Así estos reyes (Carlos III por supuesto), movidos por ese ego supremacista que les otorgaba su cetro, menospreciaron al pueblo y sus costumbres. Resultaron ser muchas cosas, menos ilustrados. Ya se sabe que un hombre puede cambiar de todo, menos de pasión, y si el Gobierno está dispuesto a cruzar esa línea, se expone a situaciones como la del ‘Motín de Esquilache’, o más grandilocuentes, como la francesa.

Ahora bien, ese es el último dique de contención de una sociedad libre: armarse de razones para detener en las calles la deriva totalitaria del Gobierno de turno.
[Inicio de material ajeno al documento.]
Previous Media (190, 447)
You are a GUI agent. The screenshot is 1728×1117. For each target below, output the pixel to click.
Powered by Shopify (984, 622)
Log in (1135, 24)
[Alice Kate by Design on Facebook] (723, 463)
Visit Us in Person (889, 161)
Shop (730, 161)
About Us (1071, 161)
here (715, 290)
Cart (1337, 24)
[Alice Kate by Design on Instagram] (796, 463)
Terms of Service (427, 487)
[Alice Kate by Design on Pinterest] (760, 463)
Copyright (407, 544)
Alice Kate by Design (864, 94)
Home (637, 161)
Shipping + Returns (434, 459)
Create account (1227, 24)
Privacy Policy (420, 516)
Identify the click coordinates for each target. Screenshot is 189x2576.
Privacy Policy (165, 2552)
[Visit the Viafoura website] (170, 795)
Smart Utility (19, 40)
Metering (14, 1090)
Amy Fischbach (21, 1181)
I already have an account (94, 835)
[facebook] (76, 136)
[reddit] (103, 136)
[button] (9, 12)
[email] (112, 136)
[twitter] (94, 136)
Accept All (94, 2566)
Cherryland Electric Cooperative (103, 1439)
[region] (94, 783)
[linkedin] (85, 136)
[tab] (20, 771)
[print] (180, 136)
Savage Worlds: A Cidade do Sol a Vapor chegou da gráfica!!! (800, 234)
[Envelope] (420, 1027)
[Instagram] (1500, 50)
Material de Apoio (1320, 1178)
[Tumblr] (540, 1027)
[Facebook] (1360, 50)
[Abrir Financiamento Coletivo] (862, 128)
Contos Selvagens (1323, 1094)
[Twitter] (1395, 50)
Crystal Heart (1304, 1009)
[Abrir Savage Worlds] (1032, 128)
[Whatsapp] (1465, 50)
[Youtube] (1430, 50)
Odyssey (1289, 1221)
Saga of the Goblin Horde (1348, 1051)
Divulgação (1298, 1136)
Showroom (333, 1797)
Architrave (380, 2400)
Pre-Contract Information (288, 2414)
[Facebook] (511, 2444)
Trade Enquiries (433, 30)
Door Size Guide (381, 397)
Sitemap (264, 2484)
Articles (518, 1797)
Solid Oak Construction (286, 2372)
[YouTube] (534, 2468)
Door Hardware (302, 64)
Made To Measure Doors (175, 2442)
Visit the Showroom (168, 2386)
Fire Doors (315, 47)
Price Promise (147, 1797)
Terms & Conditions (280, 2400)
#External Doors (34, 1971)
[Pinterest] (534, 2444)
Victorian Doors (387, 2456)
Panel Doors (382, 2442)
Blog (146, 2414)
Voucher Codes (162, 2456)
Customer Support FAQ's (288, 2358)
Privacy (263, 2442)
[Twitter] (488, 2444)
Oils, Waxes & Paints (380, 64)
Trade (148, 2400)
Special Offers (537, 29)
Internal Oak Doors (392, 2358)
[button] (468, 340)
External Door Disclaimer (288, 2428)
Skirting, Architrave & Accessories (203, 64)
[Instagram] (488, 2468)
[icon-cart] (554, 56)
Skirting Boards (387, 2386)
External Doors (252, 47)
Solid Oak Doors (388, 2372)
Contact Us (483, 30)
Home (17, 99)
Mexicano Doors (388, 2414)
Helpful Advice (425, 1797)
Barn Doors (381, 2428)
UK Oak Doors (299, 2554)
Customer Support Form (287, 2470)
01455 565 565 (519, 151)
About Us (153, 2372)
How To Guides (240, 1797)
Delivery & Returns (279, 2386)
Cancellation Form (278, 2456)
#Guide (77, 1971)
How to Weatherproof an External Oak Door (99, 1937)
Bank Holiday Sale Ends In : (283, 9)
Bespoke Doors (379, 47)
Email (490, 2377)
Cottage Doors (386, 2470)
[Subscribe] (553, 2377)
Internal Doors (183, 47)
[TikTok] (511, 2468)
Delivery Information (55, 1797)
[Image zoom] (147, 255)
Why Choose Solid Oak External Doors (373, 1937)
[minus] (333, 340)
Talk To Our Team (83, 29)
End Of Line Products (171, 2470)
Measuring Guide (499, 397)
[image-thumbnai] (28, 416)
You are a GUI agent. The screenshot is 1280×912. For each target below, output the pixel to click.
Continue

Unos poderosos que, a pesar del tiempo, siguen sin entender las características del pueblo, de un individuo que quiere vivir con normalidad, sin cargas más allá de las razonablemente entendidas, y no estar sometido a los abusos del Ejecutivo. Ese es el último dique, porque el penúltimo es un Poder Judicial independiente. Si no tanto entonces, más hoy, en pleno siglo XXI.

Esto nos retrotrae a una actualidad donde, recientemente, la Audiencia Nacional ha detenido las imposiciones (otra vez) del Gobierno de Pedro Sánchez hacia las comunidades autónomas, gracias al recurso de Madrid. Y eso que tal vez la Audiencia sea el órgano judicial más politizado de nuestro ordenamiento jurídico, pero hay una ley no escrita llamada sentido común, de la que se ha alejado (en verdad nunca estuvo cerca) el Gobierno de los 23 ministerios.

Este Ejecutivo, con Sánchez a la cabeza, quería volver a imponer por la vía de los hechos unas medidas restrictivas y abusivas carentes de razón. Y hacerlo a través de un órgano colegiado elegido por nadie, saltándose todos los resortes legales y democráticos existentes.

Eso demuestra que seguimos bajo la tiranía de políticos déspotas e iletrados, más que ilustrados, que insisten en cambiar la vida del pueblo (sin el pueblo) a través de tarifazos, como el de la luz, agendas 2030 o 2050. Una suerte de abusos que nos llevan al límite, y ahí está la historia para enseñarnos lo que sucede cuando se gobierna desde la sinrazón.